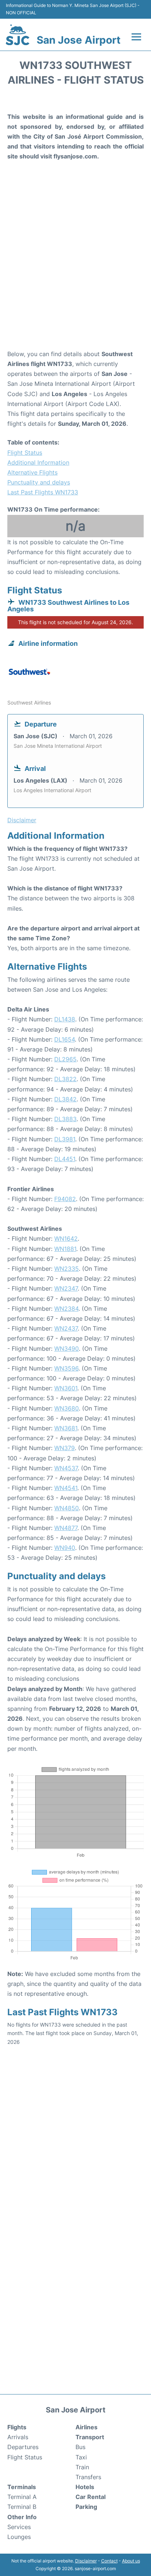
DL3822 (65, 1079)
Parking (86, 2506)
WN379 (64, 1448)
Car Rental (91, 2496)
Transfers (88, 2477)
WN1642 (66, 1238)
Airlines (86, 2427)
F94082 (65, 1199)
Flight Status (24, 452)
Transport (90, 2437)
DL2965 (65, 1059)
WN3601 (65, 1388)
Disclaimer (86, 2561)
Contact (109, 2561)
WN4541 (65, 1488)
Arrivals (17, 2437)
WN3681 (65, 1428)
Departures (22, 2447)
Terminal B (21, 2506)
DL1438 (64, 1019)
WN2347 (66, 1288)
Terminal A (22, 2496)
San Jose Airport (79, 40)
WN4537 (66, 1468)
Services (19, 2527)
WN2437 (66, 1328)
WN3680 (66, 1408)
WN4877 (65, 1528)
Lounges (19, 2536)
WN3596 (66, 1368)
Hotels (85, 2487)
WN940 (64, 1547)
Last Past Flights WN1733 (42, 492)
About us (131, 2561)
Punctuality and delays (38, 482)
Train (82, 2467)
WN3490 (66, 1348)
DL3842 (65, 1099)
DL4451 (64, 1159)
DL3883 (65, 1119)
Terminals (21, 2487)
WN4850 (66, 1508)
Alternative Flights (32, 472)
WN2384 (66, 1308)
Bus (80, 2447)
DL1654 (64, 1039)
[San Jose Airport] (17, 34)
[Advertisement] (75, 266)
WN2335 (66, 1268)
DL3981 (64, 1139)
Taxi (81, 2457)
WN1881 (65, 1248)
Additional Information (38, 462)
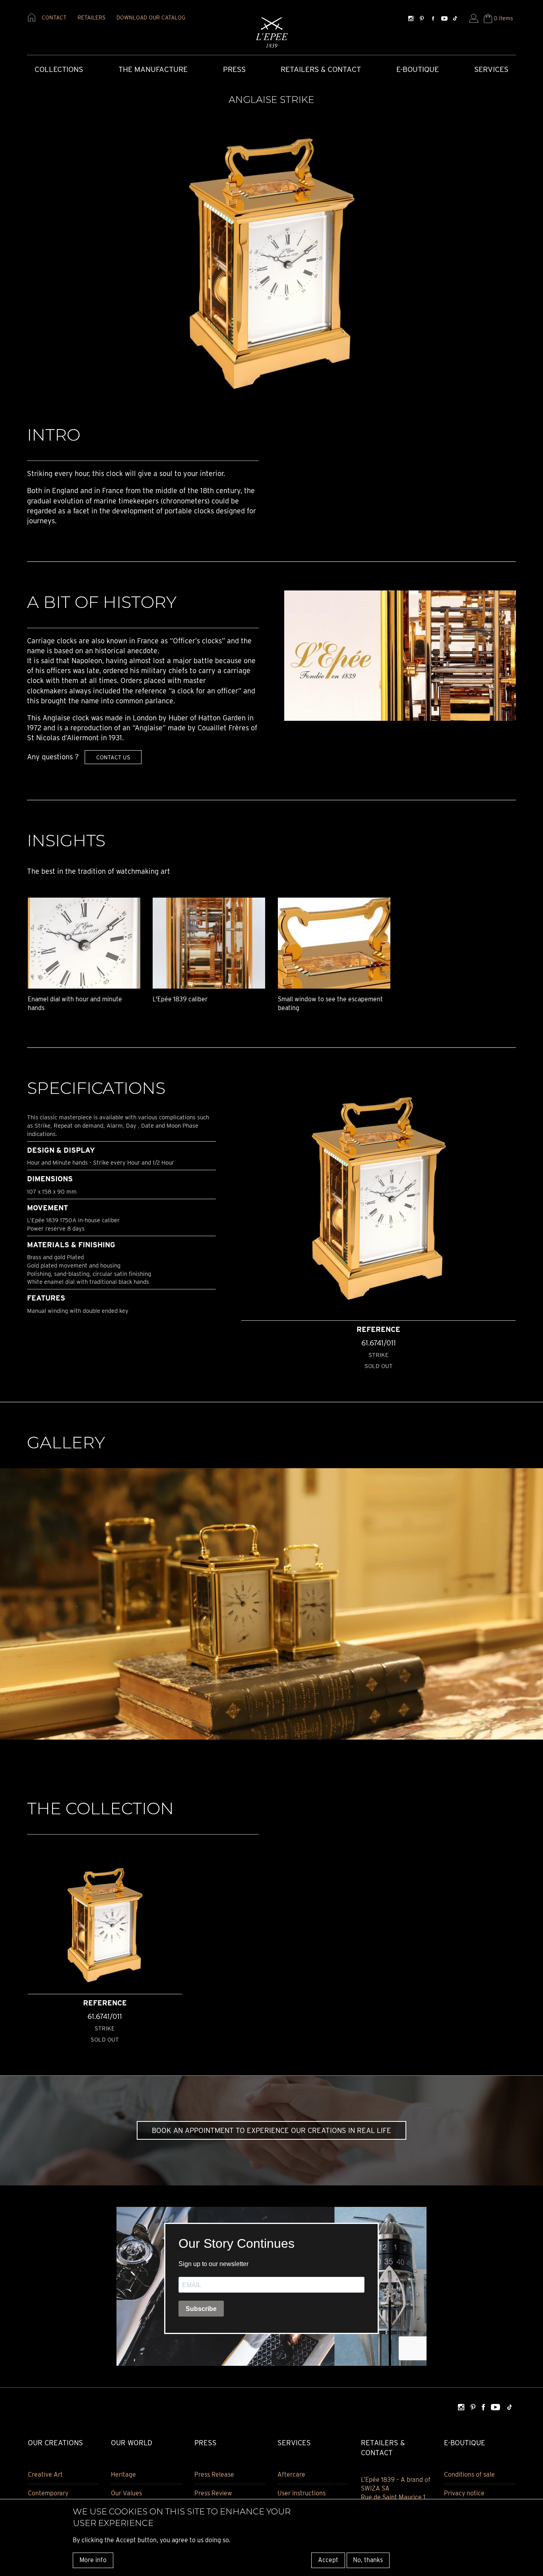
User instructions (301, 2493)
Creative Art (45, 2474)
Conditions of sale (469, 2474)
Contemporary (48, 2493)
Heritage (123, 2474)
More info (93, 2560)
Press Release (214, 2474)
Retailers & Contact (321, 69)
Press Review (213, 2493)
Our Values (126, 2493)
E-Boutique (417, 69)
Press (234, 69)
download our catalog (150, 17)
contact (54, 17)
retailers (91, 17)
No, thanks (368, 2560)
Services (491, 69)
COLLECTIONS (59, 69)
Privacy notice (464, 2493)
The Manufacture (153, 69)
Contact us (113, 757)
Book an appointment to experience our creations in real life (271, 2130)
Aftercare (291, 2474)
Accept (328, 2560)
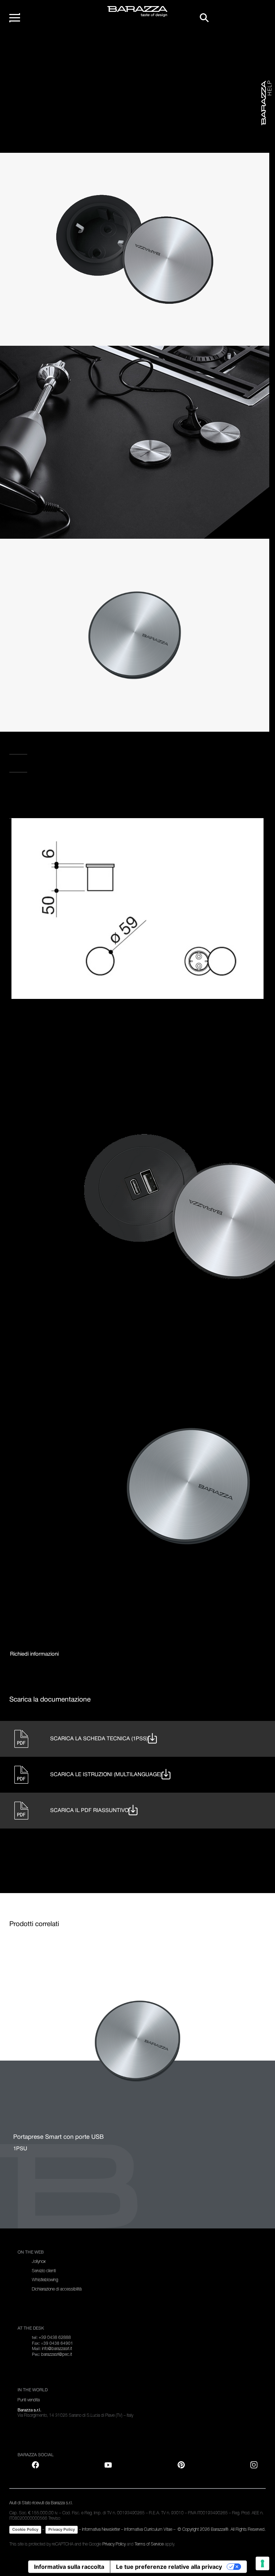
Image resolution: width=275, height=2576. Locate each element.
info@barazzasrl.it (57, 2348)
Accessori (70, 46)
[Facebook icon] (45, 791)
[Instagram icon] (90, 791)
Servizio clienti (44, 2270)
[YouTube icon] (108, 2464)
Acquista (22, 812)
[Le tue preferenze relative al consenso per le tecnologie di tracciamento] (262, 2563)
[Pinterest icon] (181, 2464)
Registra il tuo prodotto (47, 748)
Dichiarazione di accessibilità (57, 2289)
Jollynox (38, 2261)
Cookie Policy (25, 2529)
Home (24, 46)
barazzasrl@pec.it (56, 2354)
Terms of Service (149, 2544)
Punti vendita (29, 766)
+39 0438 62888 (55, 2337)
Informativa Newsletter (101, 2529)
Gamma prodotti (45, 46)
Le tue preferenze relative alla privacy (169, 2566)
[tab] (34, 1654)
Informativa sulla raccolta (69, 2566)
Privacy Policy (61, 2529)
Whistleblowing (45, 2279)
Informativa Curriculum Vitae (148, 2529)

## [YOUR OBJECTIVE]
Repeat the data in full, exactly as it stands, but drop every picture.

## [SOLUTION FOR THIS PROBLEM]
DL3822 (65, 1079)
Parking (86, 2506)
WN379 (64, 1448)
Car Rental (91, 2496)
Transfers (88, 2477)
WN1642 (66, 1238)
Airlines (86, 2427)
F94082 (65, 1199)
Flight Status (24, 452)
Transport (90, 2437)
DL2965 (65, 1059)
WN3601 (65, 1388)
Disclaimer (86, 2561)
Contact (109, 2561)
WN4541 (65, 1488)
Arrivals (17, 2437)
WN3681 (65, 1428)
Departures (22, 2447)
Terminal B (21, 2506)
DL1438 (64, 1019)
WN2347 (66, 1288)
Terminal A (22, 2496)
San Jose Airport (79, 40)
WN4537 (66, 1468)
Services (19, 2527)
WN2437 (66, 1328)
WN3680 (66, 1408)
WN4877 (65, 1528)
Lounges (19, 2536)
WN3596 (66, 1368)
Hotels (85, 2487)
WN940 (64, 1547)
Last Past Flights WN1733 (42, 492)
About us (131, 2561)
Punctuality and delays (38, 482)
Train (82, 2467)
WN3490 (66, 1348)
DL3842 (65, 1099)
DL4451 (64, 1159)
DL3883 (65, 1119)
Terminals (21, 2487)
WN4850 (66, 1508)
Alternative Flights (32, 472)
WN2384 (66, 1308)
Bus (80, 2447)
DL1654 (64, 1039)
[San Jose Airport] (17, 34)
[Advertisement] (75, 266)
WN2335 (66, 1268)
DL3981 (64, 1139)
Taxi (81, 2457)
WN1881 (65, 1248)
Additional Information (38, 462)
User instructions (301, 2493)
Creative Art (45, 2474)
Conditions of sale (469, 2474)
Contemporary (48, 2493)
Heritage (123, 2474)
More info (93, 2560)
Press Release (214, 2474)
Retailers & Contact (321, 69)
Press Review (213, 2493)
Our Values (126, 2493)
E-Boutique (417, 69)
Press (234, 69)
download our catalog (150, 17)
contact (54, 17)
retailers (91, 17)
No, thanks (368, 2560)
Services (491, 69)
COLLECTIONS (59, 69)
Privacy notice (464, 2493)
The Manufacture (153, 69)
Contact us (113, 757)
Book an appointment to experience our creations in real life (271, 2130)
Aftercare (291, 2474)
Accept (328, 2560)
Image resolution: width=275, height=2576. Locate each element.
info@barazzasrl.it (57, 2348)
Accessori (70, 46)
[Facebook icon] (45, 791)
[Instagram icon] (90, 791)
Servizio clienti (44, 2270)
[YouTube icon] (108, 2464)
Acquista (22, 812)
[Le tue preferenze relative al consenso per le tecnologie di tracciamento] (262, 2563)
[Pinterest icon] (181, 2464)
Registra il tuo prodotto (47, 748)
Dichiarazione di accessibilità (57, 2289)
Jollynox (38, 2261)
Cookie Policy (25, 2529)
Home (24, 46)
barazzasrl@pec.it (56, 2354)
Terms of Service (149, 2544)
Punti vendita (29, 766)
+39 0438 62888 (55, 2337)
Informativa Newsletter (101, 2529)
Gamma prodotti (45, 46)
Le tue preferenze relative alla privacy (169, 2566)
[tab] (34, 1654)
Informativa sulla raccolta (69, 2566)
Privacy Policy (61, 2529)
Whistleblowing (45, 2279)
Informativa Curriculum Vitae (148, 2529)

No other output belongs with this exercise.